Storing data in fieldnames, as you are doing, is NEVER a good idea.

A much better design would be to have a "tall-thin" table with fields
like

ID#
ProductionDate <don't use Date as a fieldname, it's reserved>
ProductionLine <e.g. North>
ProductID <I presume that the 1 is first product, 2 second...?>
Quantity

I don't understand the "Prod", "Lbl", "Tgt", "Grand", "Produced",
"MLL" field names - but if any of them refer to calculated fields (is
Grand the grand total?) then they should NOT EXIST in your table;
calculate them on the fly instead.

John W. Vinson[MVP]
 
I can do the "tall thin" structure. The only problem left is that I want to
record all 30 products run that day on one form at one time. Would this
require the use of multiple subforms similiar to your survey database example?

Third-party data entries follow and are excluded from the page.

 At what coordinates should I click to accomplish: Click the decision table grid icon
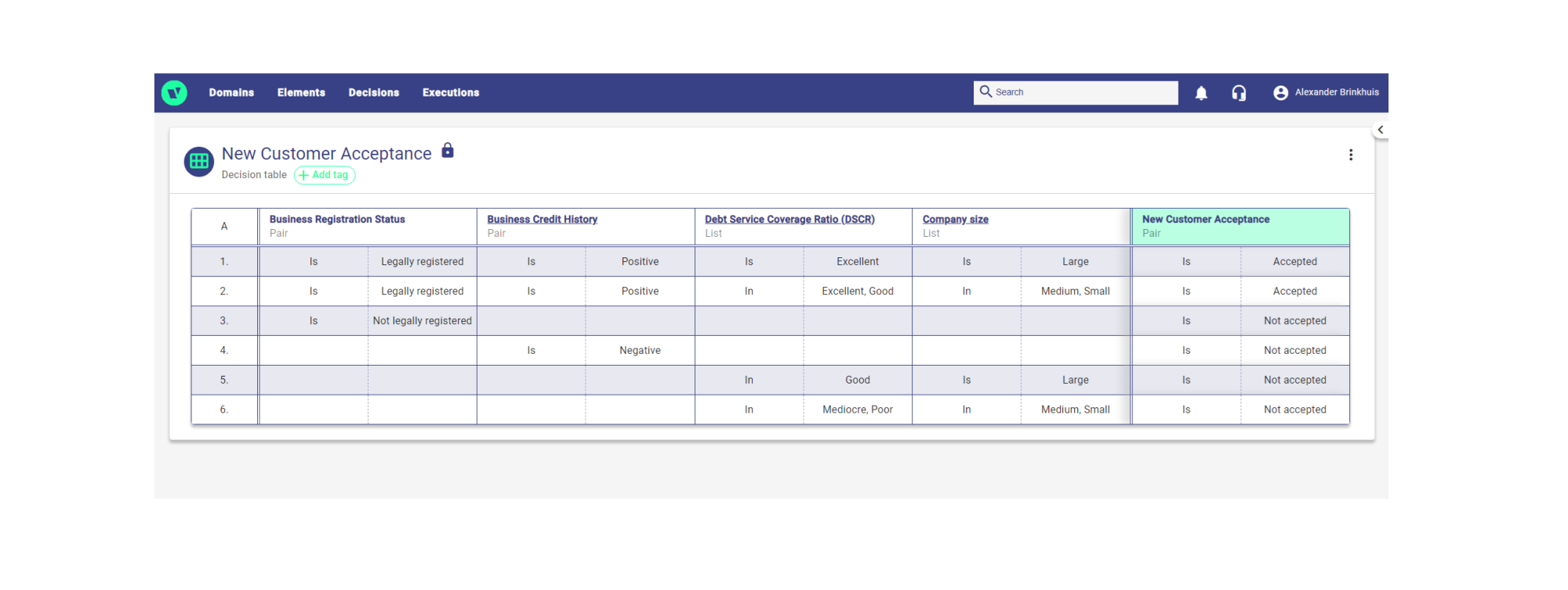point(199,162)
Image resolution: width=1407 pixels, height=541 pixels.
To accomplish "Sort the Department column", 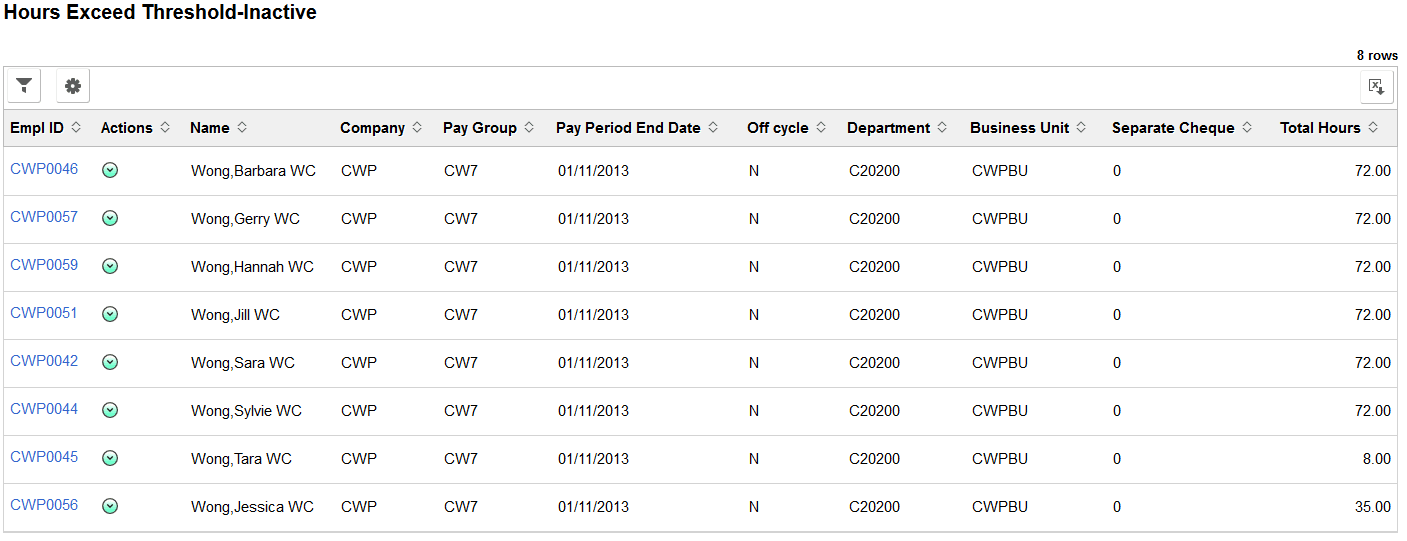I will 898,128.
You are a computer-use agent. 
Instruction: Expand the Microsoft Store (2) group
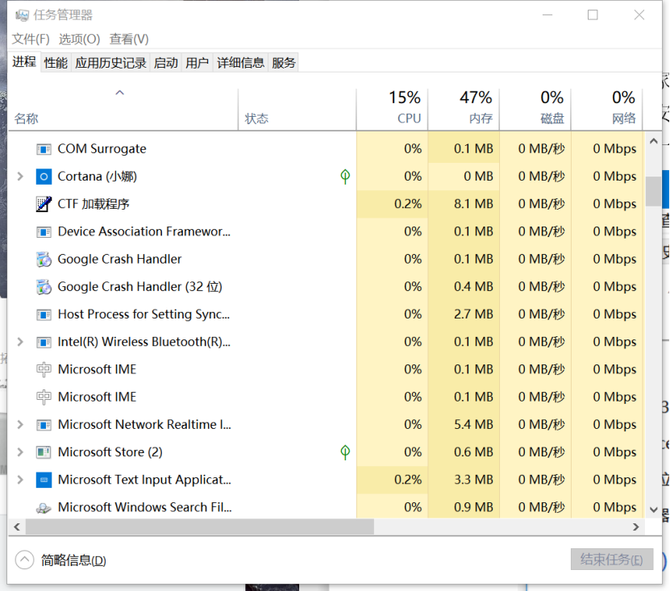point(20,452)
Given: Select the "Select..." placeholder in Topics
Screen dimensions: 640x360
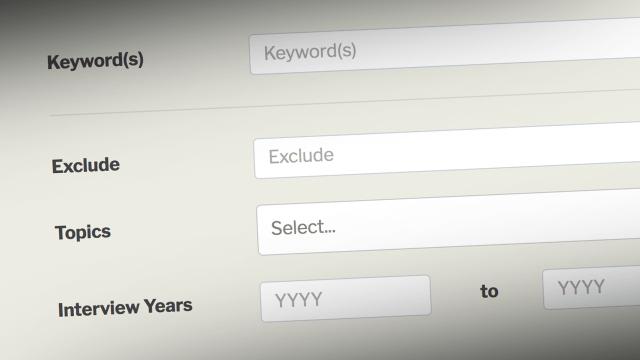Looking at the screenshot, I should (303, 227).
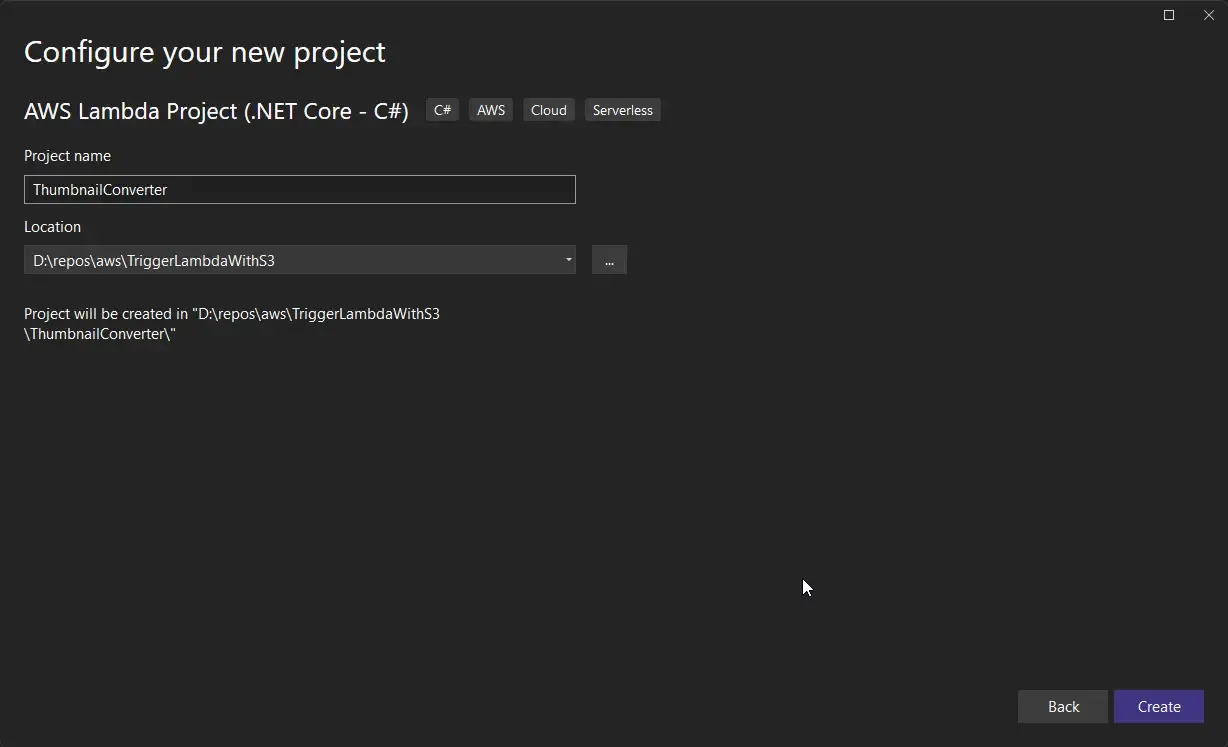Screen dimensions: 1228x747
Task: Click the Location label
Action: pyautogui.click(x=52, y=227)
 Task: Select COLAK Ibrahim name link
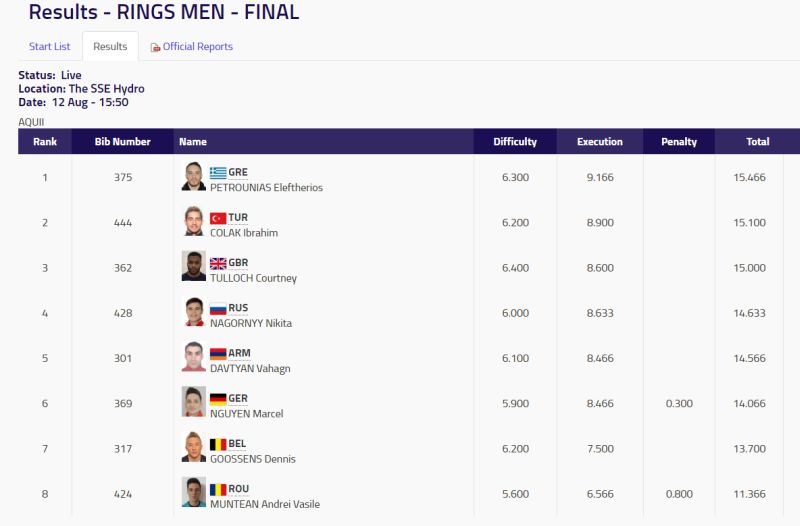pos(244,233)
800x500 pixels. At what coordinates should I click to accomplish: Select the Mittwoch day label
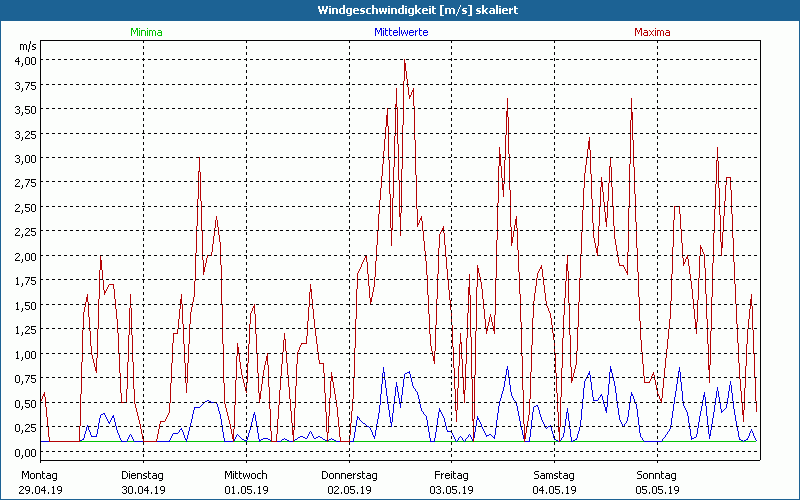coord(245,475)
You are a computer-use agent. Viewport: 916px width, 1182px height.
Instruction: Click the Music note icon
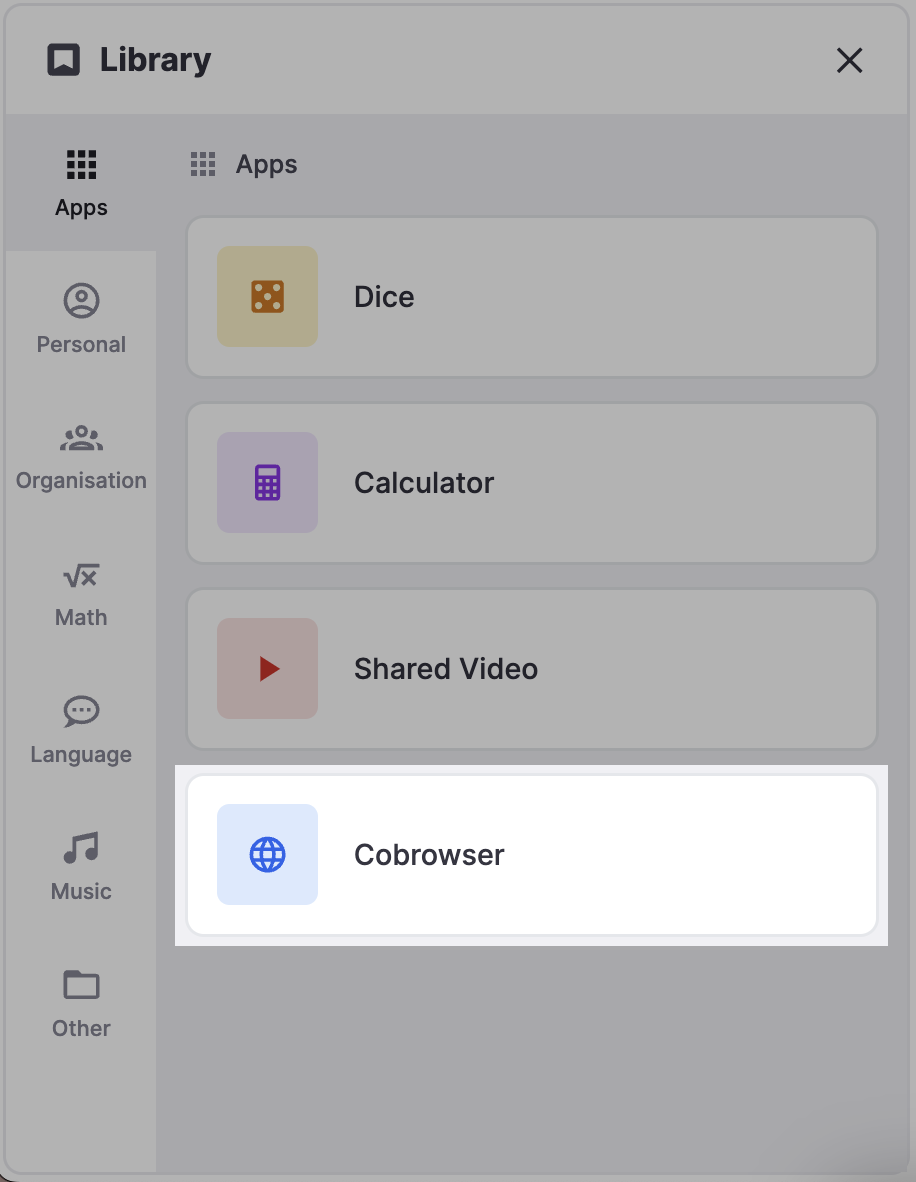(81, 848)
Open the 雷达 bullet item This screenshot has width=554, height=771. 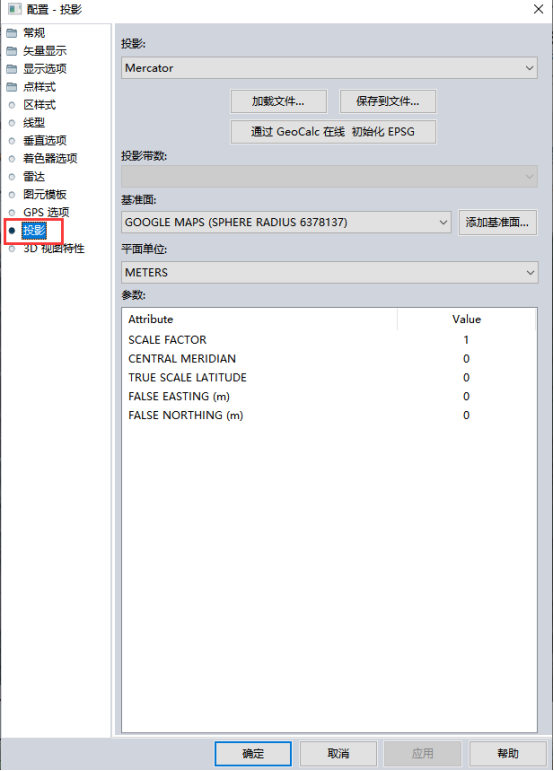pyautogui.click(x=12, y=177)
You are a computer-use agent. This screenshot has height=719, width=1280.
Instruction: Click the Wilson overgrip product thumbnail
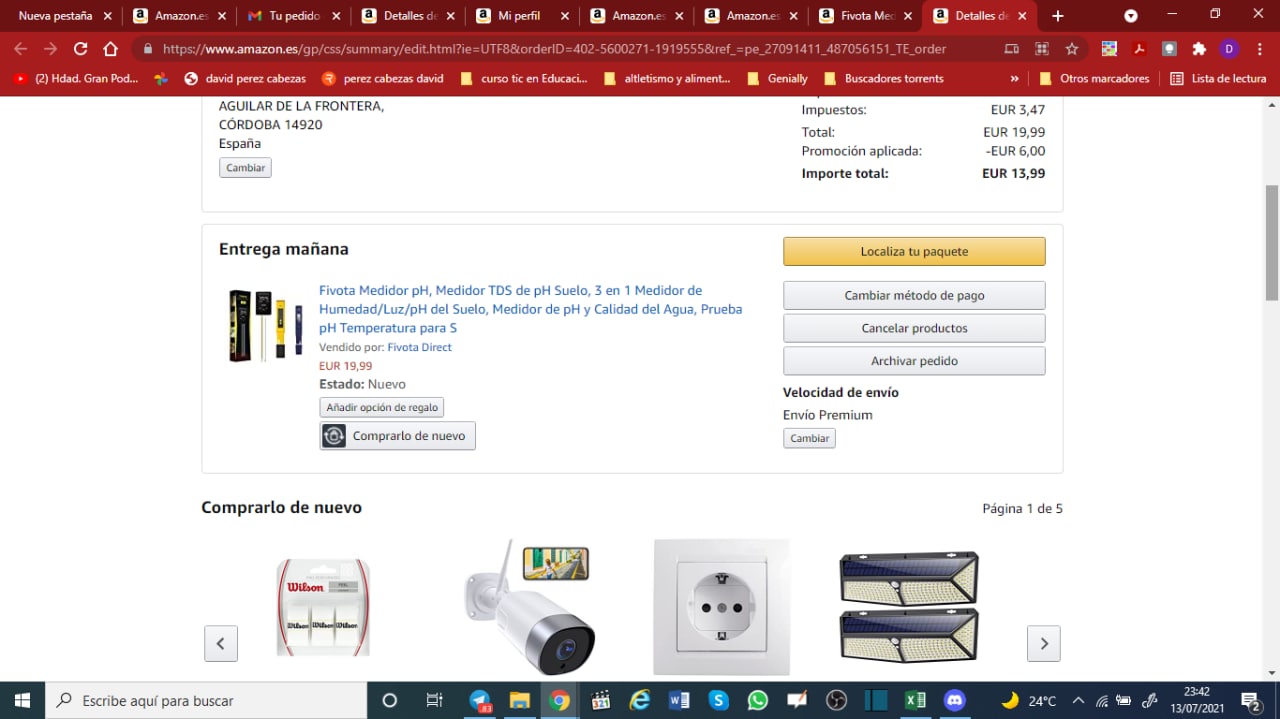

Well... it's not MY survey database.
Also, all of those other fields are just label and target weights pre-
calculated through a different program. My form is simply for data entry and
retrieval.

I'd suggest running an Append query, then, and not using the form for
this purpose at all. Can you import or link to the file generated by
the other program?

John W. Vinson[MVP]
 
I wish. It's on a completely different network that isn't compatible with
ours. Different OS...
I could break up the original table into seperate tables by line, create
subforms that link to those tables, stick them all on one form and then
query them all together for reporting.

Thank you for your help and suggestions,

Perry
 
I wish. It's on a completely different network that isn't compatible with
ours. Different OS...
I could break up the original table into seperate tables by line, create
subforms that link to those tables, stick them all on one form and then
query them all together for reporting.

YOW. That would NOT seem to make any sense. Why subforms at all? Forms
and subforms are for human interaction; it appears that you want to do
this in an automated way. Why one *table* per line? It should be one
*record* per line.

Can you export the data to a comma-separated or fixed-width Text file
(which can be imported readily)? What is in fact the nature of the
data?

John W. Vinson[MVP]
 
Actually the form I want is for human interaction. Since we have no way to
interact with our vendor program that generates weight values, we have to
rely on paper reports, which numbers we take and re-input into forms that
will give us the numbers WE want. Granted, not the most efficient way of
doing things, but it's less expensive to have the vendors program do most of
the work...

I was trying to get ideas from the survey link you provided at:
http://www.rogersaccesslibrary.com/duanehookom/duanehookom.htm
where they used subforms.

The data we are recording is used for quality compliance at a food processing
plant, mainly for internal auditing purposes. The employee weighs product 6x
every half hour on a scale, which records the data in the vendor program. At
the end of the day, the program takes all the weighs and calculates grand
averages, which products didn't hit minimum legal weights (mll), how close
they were to target and label weights, and generates a paper report which we
get.
We just want to expand on what our vendor program will not do. We just want
to create something that will summarize daily data on each product run, their
grand average weight results, target and label weight averages, and from that
determine the amount of money lost or gained that day. Granted, If I could
import that data from the canned program, all problems would be solved.

My idea of one record is all results from all lines for one given day. Since
putting that on one table would not help with reporting, I was thinking of
your "thin table" idea, by dividing the data into simpler tables that are
all populating from the same form, so that querying and reporting will be
simpler. It seems that you can't shove data from a form into more than one
table normally, unless I'm missing something.

Is that making sense, or am I just going around in circles with this?